Rivers, originally from Oklahoma, started his musical career in Boston. He studied viola at Boston Conservatory, but quickly found himself blowing reeds instruments in the lively Boston jazz scene of the 1950s. He played in trumpeter Herb Pomeroy's legendary bebop big band and collaborated with a young Tony Williams, who would later introduce Rivers to Miles Davis.
Rivers appeared on Miles in Tokyo (1964), one of Davis's more experimental recordings. Rivers's performance pops off the record, with arresting passages of staccato skronking that never lose their basic harmonic core, even while rambling. Rivers is one of those sax players who make your brain feel like it's moving in place.
After splitting with Miles, Rivers cut a few recordings for Blue Note, among which Fuschia Swing Song (1964) was the strongest.
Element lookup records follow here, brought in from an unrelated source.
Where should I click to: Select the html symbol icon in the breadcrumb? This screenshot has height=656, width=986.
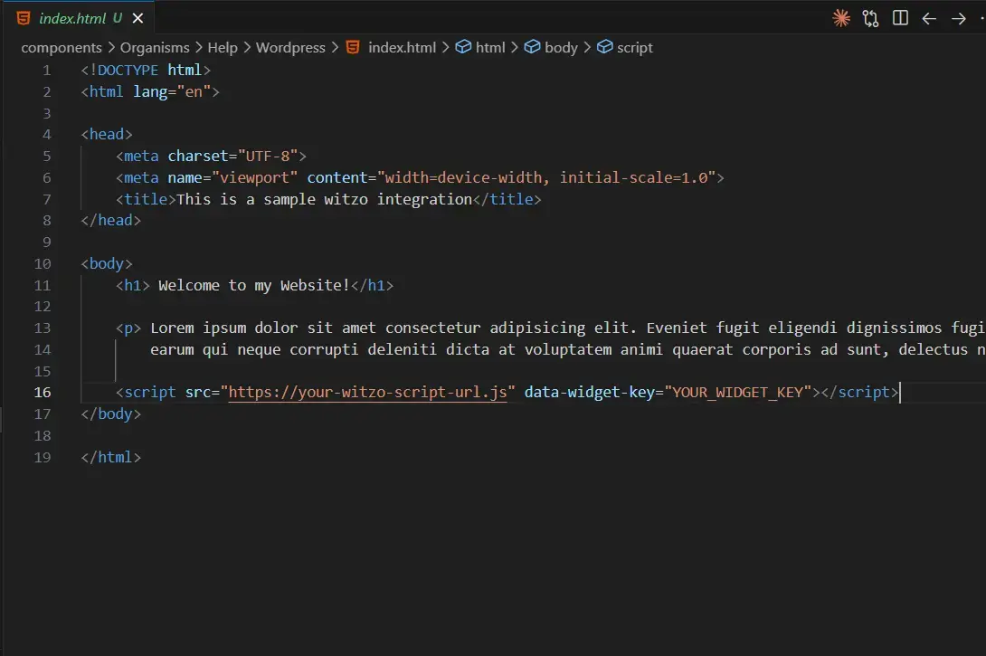coord(465,47)
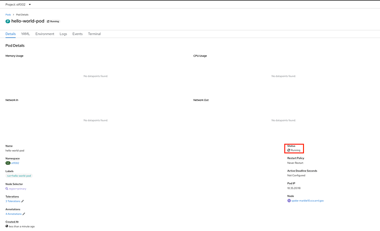Open the stf002 namespace link
Viewport: 380px width, 231px height.
tap(15, 163)
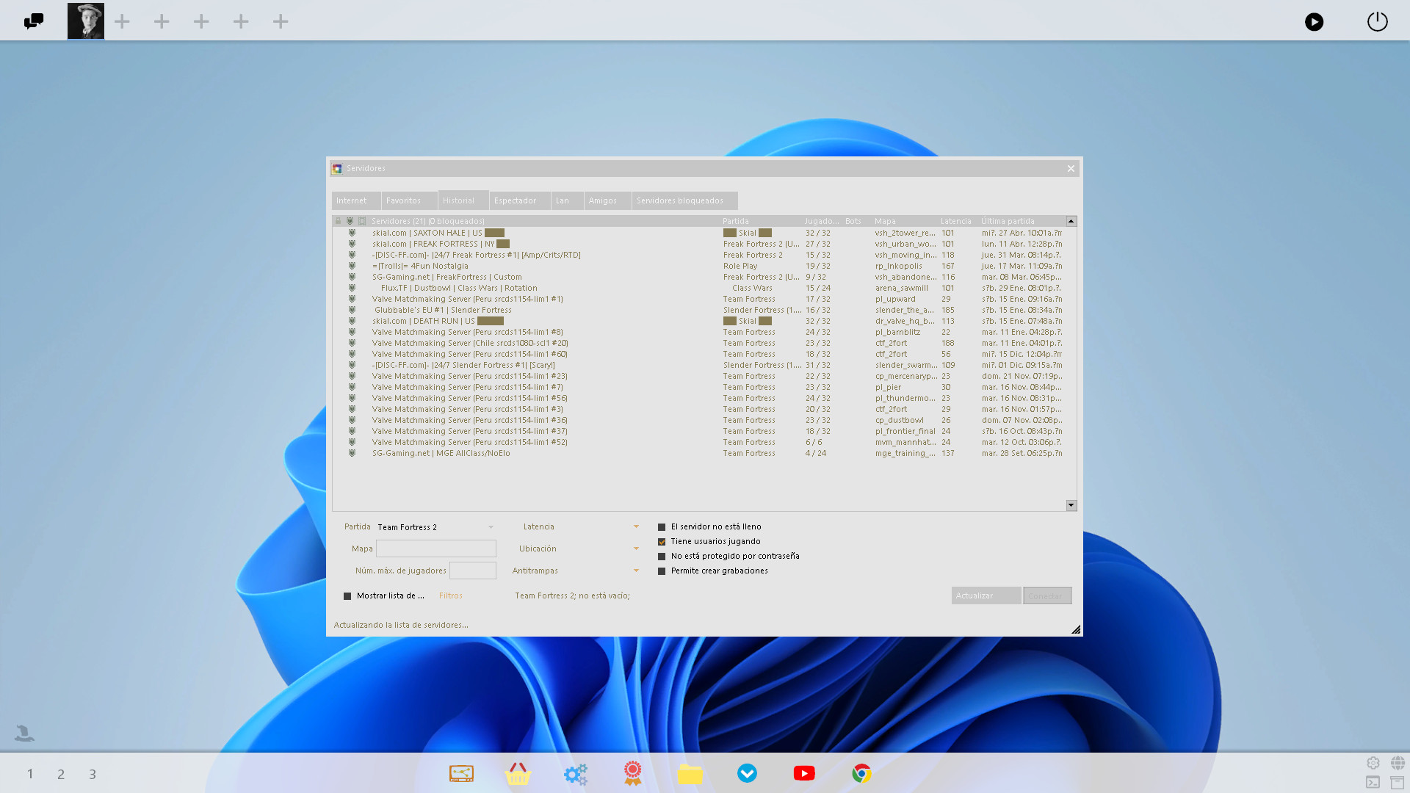Open the blue gears settings dock icon
The height and width of the screenshot is (793, 1410).
pyautogui.click(x=575, y=773)
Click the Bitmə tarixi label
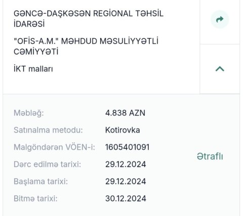The width and height of the screenshot is (248, 216). (x=35, y=198)
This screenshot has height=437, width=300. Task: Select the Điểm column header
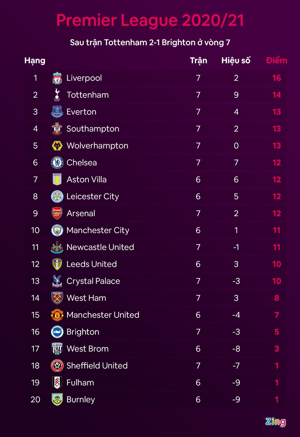tap(276, 60)
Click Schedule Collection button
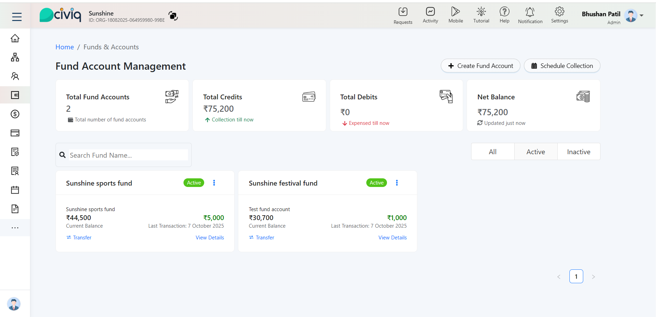The height and width of the screenshot is (317, 656). [562, 66]
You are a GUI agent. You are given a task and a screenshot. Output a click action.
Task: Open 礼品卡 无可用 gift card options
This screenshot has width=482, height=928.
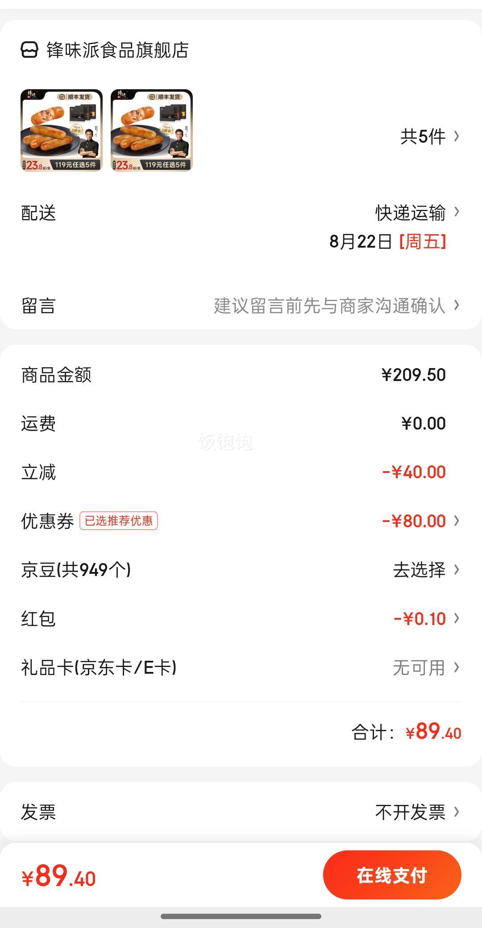tap(241, 668)
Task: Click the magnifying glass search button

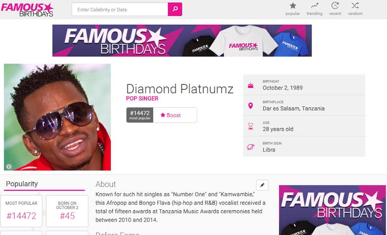Action: coord(175,9)
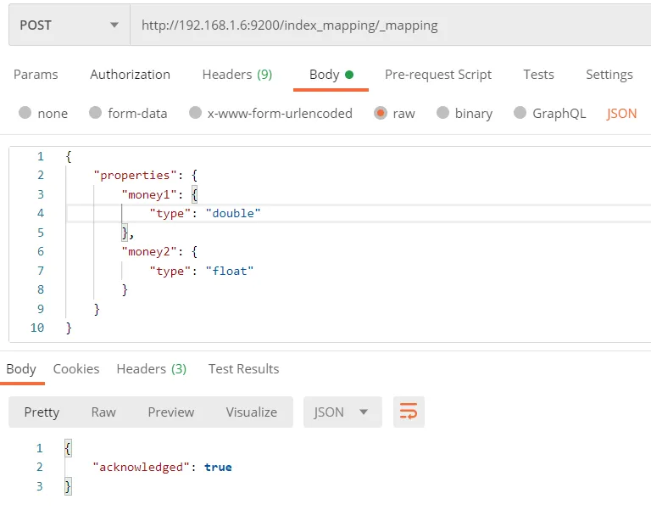Open the orange JSON body type dropdown

click(621, 113)
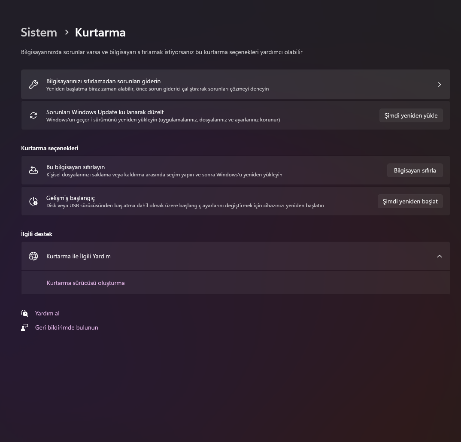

Rivers's playing was too out for traditionalists, even those who appreciated modal improvisation, and too restrained for fans of the uncompromising skronkfests of the out jazz scene. His recording output was slight, but he got around, playing with everyone from John Coltrane to Cecil Taylor.
In 1970, Rivers opened Cafe Rivbea, a loft space on Bond Street in downtown Manhattan, the first performance space of its kind. Cafe Rivbea was an informal, BYOB affair that allowed free jazz performers to explore the outer limits of the art form without the commercial pressures that came with performing in a nightclub. Cafe Rivbea was sort of like a downtown gallery for jazz, the venue itself confirmation that jazz had changed from dance music to art music.
Rivers eventually decamped to Orlando, Florida, where he has continued to compose music. He has issued a flurry of recordings since the mid-nineties, and, despite his age, remains an innovator in an increasingly rarefied tradition. He's best known for his trio work, where his classically informed meanderings find a complimentary setting, and for his big band compositions, which have the pleasant tendency to make the familiar shift into something unstable.
Tonight, he uses both configurations to show that you are never too old to make New Music. Rivers's trio, which includes Doug Matthews on bass, bass clarinet and bass guitar and Rion Smith on drums, made the trek with him from Orlando. The NEC Jazz Ensemble, which Rivers will lead, has a shorter commute to make.